Munidos de cães de caça,  zagaias e flechas e outros utensílios para desalojar os animais de suas tocas, conseguiram uma boa caçada. Ao mais novo, no caso eu, cabia levar alguma das peças abatidas.
De regresso à casa (Fazenda Israel), perto de dois ou três quilómetros, o passo apressado e faminto de adolescentes descompassava com o lento, faminto, sedento e cansado do infante que, aos poucos, os foi perdendo de vista e na distância.
Como perigo não havia, pois sobre guerra nem na rádio ouvíamos ainda falar, eles foram na galhofa andando e pensando que o rapaz os seguia e cedo a eles se juntaria.
Postos no acampamento, Arnaldo e Sabalo (sobrinho da minha mãe), Kapayu e o primo Beto na casa particular de seu pai (havia a vivenda da fazenda que só se abria para trabalho) terão  notado a minha ausência prolongada.
Até hoje, nem o meu mano e amigo de todos os tempos Arnaldo, nem Kapayu que era um tio-amigo, nem o primo Zito (os dois últimos  já não vivem), ninguém me confidenciou se terão  levado alguma reprimenda dos mais velhos. Só sei que fizeram caminho inverso, procurando por mim, encontrando-me dormitando à sombra de um arbusto que crescera no então "campo aviação", meio-caminho entre a "pedra escrita" e a Fazenda Israel (rebaptizada no pós-independência por Fazenda Hoji-ya-Henda). A sede, a fome e o cansaço foram tão fortes que força não sobrara nas pernas e pés descalços sobre areia quente e movediça da tarde ensolarada.

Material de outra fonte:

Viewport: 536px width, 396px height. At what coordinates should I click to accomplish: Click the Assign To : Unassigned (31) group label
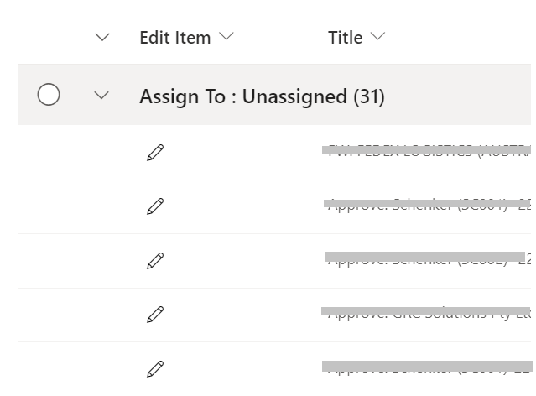pos(263,96)
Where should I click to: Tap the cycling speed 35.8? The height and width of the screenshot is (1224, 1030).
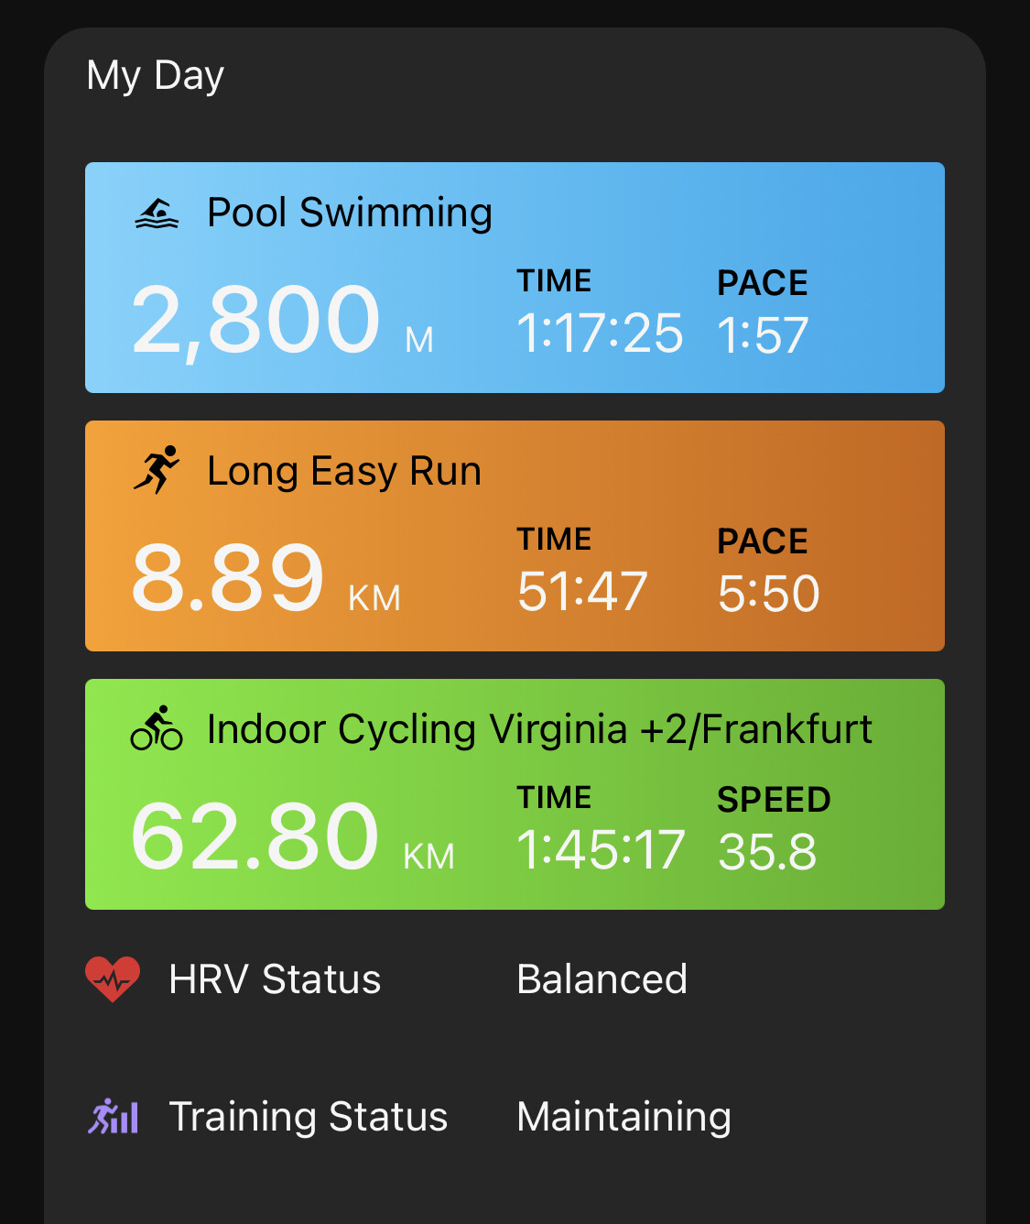(767, 851)
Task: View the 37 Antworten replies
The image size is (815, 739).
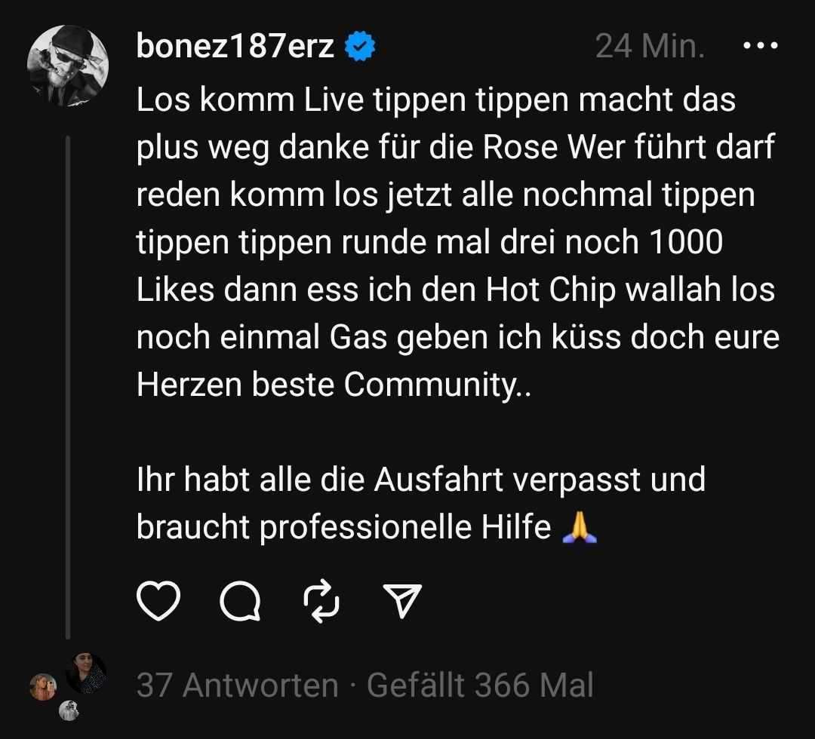Action: pos(237,685)
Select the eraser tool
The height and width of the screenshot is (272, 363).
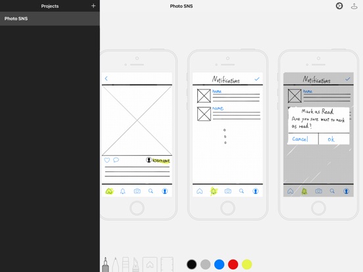tap(126, 265)
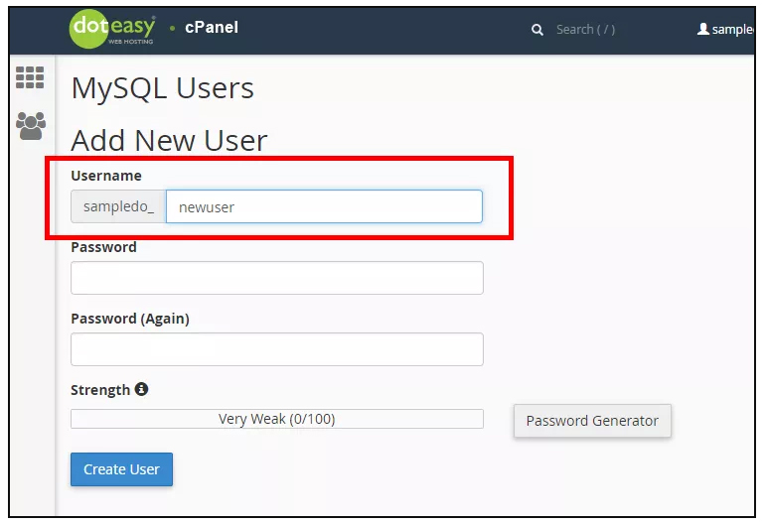
Task: Click the Strength info icon
Action: 141,389
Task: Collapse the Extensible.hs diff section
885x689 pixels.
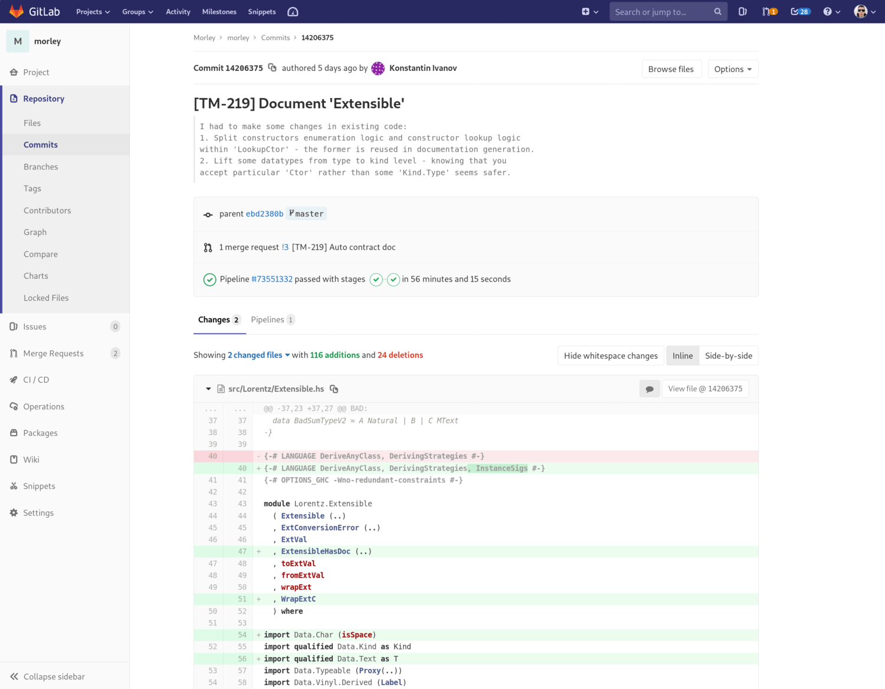Action: (208, 388)
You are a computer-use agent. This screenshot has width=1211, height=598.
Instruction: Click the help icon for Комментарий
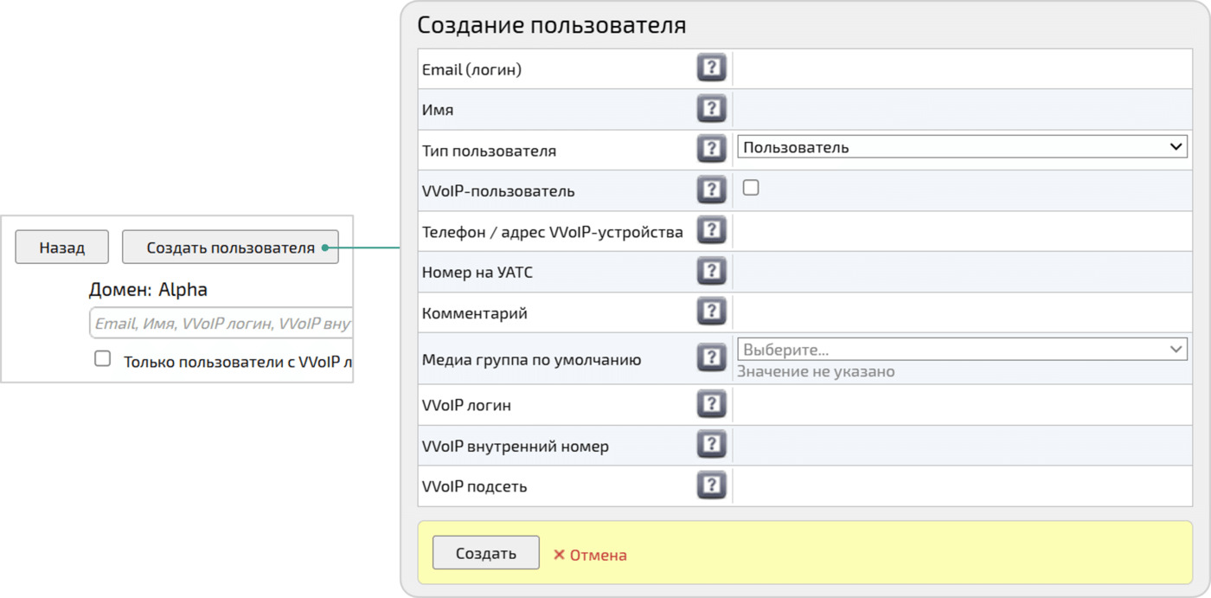point(711,311)
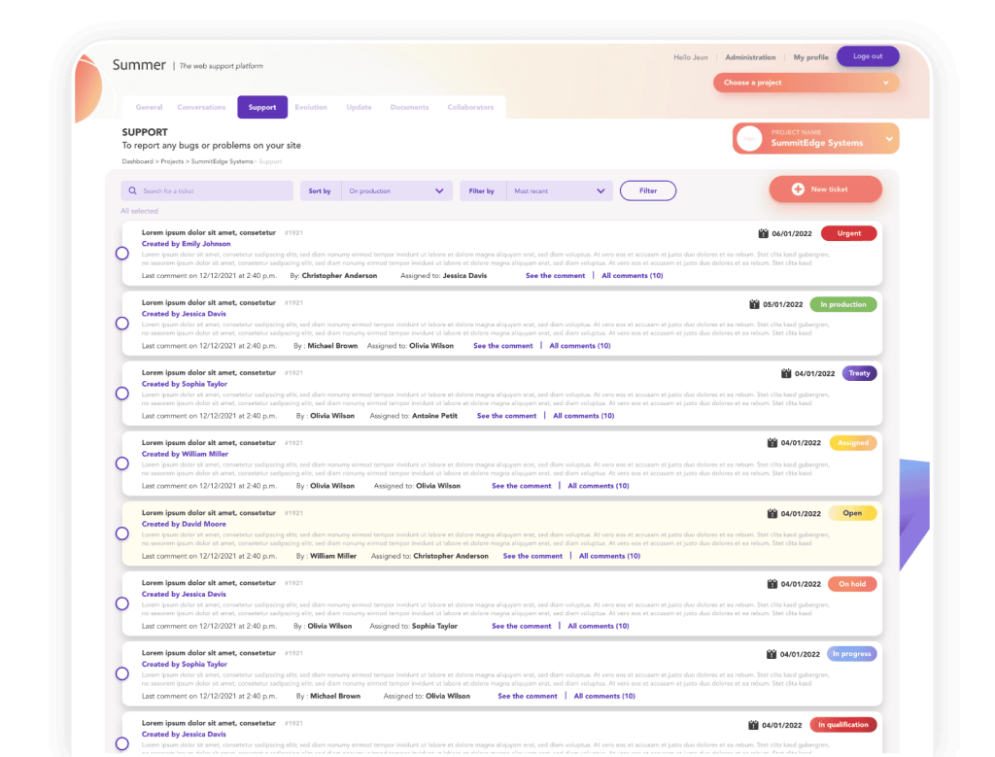The width and height of the screenshot is (995, 757).
Task: Switch to the Conversations tab
Action: coord(201,107)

 Quanto à aldeia de Pedra Escrita, que hoje se mostra  junto ao gigante paleolítico, foi obra do comandante António Infeliz João (filho de João dos Santos ou João Kitumbulu) que perante a dispersão pelas lavras dos antigos trabalhadores das fazendas da região e face às incursões dos militares rebeldes (Unita) que entre os ovimbundu encontravam fonte de abastecimento logístico e informações sobre a movimentação das forças armadas angolanas (FAA), decidiu, à força, juntar todos os povos dispersos em um conglomerado no território da fazenda que mais tarde passou a ser sua. Assim nasceu, no início da década de noventa, Séc XX, a aldeia que é das maiores da comuna da Munenga, juntando, para além de povos recuados há muito do Ki(s)songo, Kis(s)ala, Longolo e outras regiões distantes, aldeões de Kalombo, Tumba Grande, Kipela, Kototo e Kuteka.